After his heart attack last May, he made a very slow recovery. He was moving more slowly. A natural and comfortable public speaker, his talks in church became more halting, embarrassing to him. He seemed to say less to us, too. Even though I live less than a mile from my parents, I kept up my old long-distance habit of talking to my dad every day on the phone as I drove. The last conversation was in August. I didn't know it then, of course, and I am glad of that. It was marked by many long pauses, which I attributed to thoughtfulness or hesitancy to give a quick answer. He told us at the beach in August that he was feeling tongue-tied. We began to suspect the medication he was taking was having side effects.
He continued to decline. His speech became slurred, stroke-like, but stroke victims' speech impairments plateau, even possibly improve, while his steadily grew worse. There was no stroke. Still, life kept happening. Will and I were at Hopkins every day for 8 weeks, we went on a trip to Las Vegas, there was Thanksgiving to plan, then Christmas. It was right after Christmas that he got the diagnosis: PSP. Progressive Supranuclear Palsy, a degenerative brain disease that robs people of speech and mobility. Most sufferers die from choking, pneumonia or the trauma of a fall. It is extremely rare and not much is known, aside from that there is currently no treatment and no cure. When he and my little sister who had accompanied him to his neurological appointment came by my house that night to gather for a dinner out and told us the news, none of us knew how to react. I didn't really understand what PSP meant. My dad, in his typical organized fashion had printed out copies of a description of the disease off a medical website to distribute to each of us. I read it, but the words somehow did not register through my disbelief that anything truly horribly could happen to us.
Up to that point, I had seen my dad cry possibly 5 times, which meant that I had seen him become teary. That night he sobbed. I can barely stand to remember. We all froze, paralyzed by some perverse combination of not wanting to acknowledge his sobbing so as not to embarrass him, not wanting to accept the diagnosis, and old fashioned lack of practice. My sweet boys, however, did not hesitate. They each ran to him, even Porter, and threw their arms around him and stayed there. "I'm never going to get better," was all he said. I wish writing this down could take it out of my brain.

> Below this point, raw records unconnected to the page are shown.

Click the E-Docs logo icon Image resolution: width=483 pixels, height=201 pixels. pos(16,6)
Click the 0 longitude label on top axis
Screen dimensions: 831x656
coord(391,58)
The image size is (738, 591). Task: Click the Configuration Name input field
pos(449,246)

He can no longer speak at all. He swallows with great difficulty, too, and has lost significant weight. He communicates with a thumbs up or down, and uses a writing pad, but this last form of communication is not easy. His thoughts are in his mind, but it is like he has to translate them to a foreign language to get them out. I miss his smile the most.
His service as a marine was probably the most defining experience of his life. He often thought about it--or, more accurately, re-hashed every detail of his experience, on a regular basis. Maybe 5 or ten years ago he felt he hit upon an answer to a question he had wondered about since 1966: What was it that the Corps had been looking for in a man? Why had the training been so brutal? For decades he had thought that the insults they had hurled had been sincere, that some of the hopeless training assignments mysterious.

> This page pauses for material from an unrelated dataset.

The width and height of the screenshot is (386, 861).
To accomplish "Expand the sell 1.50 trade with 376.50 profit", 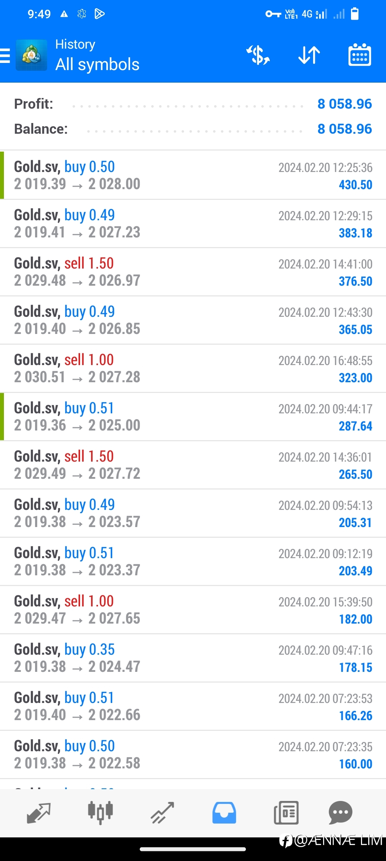I will (x=193, y=272).
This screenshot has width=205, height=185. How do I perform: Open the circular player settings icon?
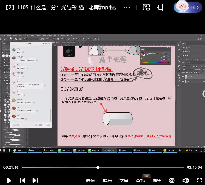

"I think I know now," he said. "They were not looking for the smartest man or the strongest or even the bravest. They just wanted men who wouldn't give up. They gave us tasks that were simply not possible to complete, and it was to see if we would continue to try despite its incontrovertible impossibility."
My dad is someone who does not give up. I do not mean by this that he thinks he can fight PSP and win. He is unflinchingly realistic about everything in life. He thinks he is a pessimist because he does not Pollyanize anything. But he is possibly the most optimistic person I know, because he accepts reality and forges ahead with a careful, thoughtful plan to achieve the best possible outcome, even when the best possible is awful. People who mistake romanticizing and pretending for optimism don't know what it is. And while he accepted before any of us did that he had a terrible and irreversible condition, he has done all he can to hold on to himself. Despite his extreme limitation and sufferings, he still does everything he can to be a part of life. He does not miss our boys' sporting events. He sits through every cartoon movie night with the kids. He even gets out on the trampoline to play. He cannot jump, but he pretends to be that same water buffalo that wore out the knees of the green cords I picked out for his father's day gift when I was three.
One of the most remarkable aspects of human nature is our ability to adapt to new situations. Often I am able to go into auto pilot mode about this. My dad is sick. He can't talk or easily control his facial muscles. He is feeble. He is living his absolute worst nightmare. It will only get worse. Okay. But sometimes I let myself think of him as he was just months ago. Could it really be? Just months. And I am floored.
I am trying to find anything positive I can out of this horribleness. I am blessed to have had such a wonderful father, and to have had him for as long as I have. Most people with PSP are hit at 60; my dad got an extra ten years. He got to meet and develop the most wonderful relationship with my children. And lastly, while it is an awful way to be reminded, it is essential to remember that life is short and in the end, there is only love.